The rule of thumb: push every guardrail you can down to the layer that can't be talked out of it. A user can talk the model out of a system-prompt rule. A user cannot talk a tool that doesn't exist into existing. So if the real constraint is "never move money over $500 without a human," that belongs in the tool's permission model — a hard cap and a required approval step — not in a paragraph asking the model nicely.
Write the failure modes before you write the rules
Most guardrail docs are a list of "the agent should" statements. Those are aspirations. Start from the other end: enumerate the specific bad outcomes, ranked by cost, and design backward from each one. A guardrail with no named failure mode behind it is decoration.

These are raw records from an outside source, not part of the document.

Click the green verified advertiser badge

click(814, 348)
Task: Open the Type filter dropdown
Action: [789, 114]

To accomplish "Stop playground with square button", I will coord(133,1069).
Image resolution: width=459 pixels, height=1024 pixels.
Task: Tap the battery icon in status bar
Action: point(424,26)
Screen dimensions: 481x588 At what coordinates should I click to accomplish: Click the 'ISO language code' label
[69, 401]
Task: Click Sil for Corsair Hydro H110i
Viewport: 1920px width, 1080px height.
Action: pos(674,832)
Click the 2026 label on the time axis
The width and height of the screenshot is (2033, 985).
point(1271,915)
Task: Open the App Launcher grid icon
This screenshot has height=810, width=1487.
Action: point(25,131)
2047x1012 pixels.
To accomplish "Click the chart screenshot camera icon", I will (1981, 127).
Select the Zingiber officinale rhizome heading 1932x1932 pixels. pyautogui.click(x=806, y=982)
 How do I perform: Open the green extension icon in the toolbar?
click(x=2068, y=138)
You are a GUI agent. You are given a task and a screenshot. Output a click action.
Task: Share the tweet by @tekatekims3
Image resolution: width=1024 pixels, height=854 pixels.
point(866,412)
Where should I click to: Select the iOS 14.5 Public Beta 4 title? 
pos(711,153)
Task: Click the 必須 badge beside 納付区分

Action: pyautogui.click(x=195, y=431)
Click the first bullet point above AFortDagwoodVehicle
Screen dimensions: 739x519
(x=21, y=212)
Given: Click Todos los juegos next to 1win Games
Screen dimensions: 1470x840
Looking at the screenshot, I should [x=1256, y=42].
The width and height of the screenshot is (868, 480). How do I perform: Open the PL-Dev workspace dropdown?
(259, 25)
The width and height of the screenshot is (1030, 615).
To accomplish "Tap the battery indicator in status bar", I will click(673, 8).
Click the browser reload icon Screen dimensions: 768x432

For a customer-facing agent the high-cost failures usually cluster into five buckets: it says something false that the customer relies on; it leaks data belonging to another customer; it takes an action it shouldn't (refund, cancel, escalate-to-nowhere); it gets manipulated into off-policy behavior; and it fails silently — confidently answering when it should have handed off. Notice that only one of those, falsehood, is what people usually mean by "hallucination." The other four are access, action, adversary, and abdication. Each needs a different layer, which is the whole point of having four.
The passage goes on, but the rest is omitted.